==== PROVIDED RECORDS
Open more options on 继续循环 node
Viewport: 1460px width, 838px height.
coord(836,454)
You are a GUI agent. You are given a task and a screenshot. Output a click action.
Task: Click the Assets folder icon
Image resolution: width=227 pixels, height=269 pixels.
========
EXERCISE DETAILS » Quote each line above in full, word for word.

RESULT BELOW »
Open more options on 继续循环 node
Viewport: 1460px width, 838px height.
coord(836,454)
You are a GUI agent. You are given a task and a screenshot. Output a click action.
Task: Click the Assets folder icon
Image resolution: width=227 pixels, height=269 pixels.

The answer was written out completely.